Standard abbreviations
- ISO 4: Biol. Plant.

Indexing
- CODEN: BPABAJ
- ISSN: 0006-3134 (print) 1573-8264 (web)
- LCCN: 61036430
- OCLC no.: 231018618

Links
- Journal homepage; Online access; Online archive;

= Biologia Plantarum =

Biologia Plantarum is a peer-reviewed open-access scientific journal covering experimental botany. It was established in 1959 by the Czech plant physiologist Bohumil Němec. It is published by the Institute of Experimental Botany, Czech Academy of Sciences. The journal was distributed by Springer Science+Business Media until 2018.

The editor-in-chief is Jana Pospíšilová (Czech Academy of Sciences). Since 2019, it is an open-access journal, whose articles are distributed under the terms of the Creative Commons BY-NC-ND licence. While the journal had a print version in the past, it is now only published online.

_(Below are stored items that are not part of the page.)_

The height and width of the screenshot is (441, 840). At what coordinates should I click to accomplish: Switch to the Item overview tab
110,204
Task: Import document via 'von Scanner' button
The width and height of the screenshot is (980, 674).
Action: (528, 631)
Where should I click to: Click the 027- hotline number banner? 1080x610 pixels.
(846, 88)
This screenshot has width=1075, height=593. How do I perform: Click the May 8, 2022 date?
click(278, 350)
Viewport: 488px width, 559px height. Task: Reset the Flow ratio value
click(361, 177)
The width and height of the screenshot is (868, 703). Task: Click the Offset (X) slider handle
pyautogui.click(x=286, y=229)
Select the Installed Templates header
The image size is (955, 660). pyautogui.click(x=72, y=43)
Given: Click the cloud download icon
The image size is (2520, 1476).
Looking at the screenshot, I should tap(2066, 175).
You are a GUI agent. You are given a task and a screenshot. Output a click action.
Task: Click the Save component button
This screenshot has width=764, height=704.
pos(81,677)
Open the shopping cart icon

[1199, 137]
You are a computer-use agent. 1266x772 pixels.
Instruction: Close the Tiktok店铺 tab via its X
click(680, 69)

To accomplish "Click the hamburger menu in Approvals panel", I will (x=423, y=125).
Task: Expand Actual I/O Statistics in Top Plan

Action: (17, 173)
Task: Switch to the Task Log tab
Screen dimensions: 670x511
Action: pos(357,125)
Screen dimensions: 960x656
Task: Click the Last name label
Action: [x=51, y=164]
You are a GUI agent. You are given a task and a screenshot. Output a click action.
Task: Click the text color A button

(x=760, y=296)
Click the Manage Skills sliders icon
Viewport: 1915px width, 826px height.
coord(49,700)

==Abstracting and indexing==
The journal is indexed and abstracted in the following bibliographic databases:

- Aquatic Sciences & Fisheries Abstracts
- Biological Abstracts
- BIOSIS Previews
- CAB Abstracts
- Chemical Abstracts Service
- Current Contents/Agriculture, Biology & Environmental Sciences
- EBSCO databases
- ProQuest databases
- Science Citation Index Expanded
- Scopus

According to the Journal Citation Reports, the journal has a 2018 impact factor of 1.384.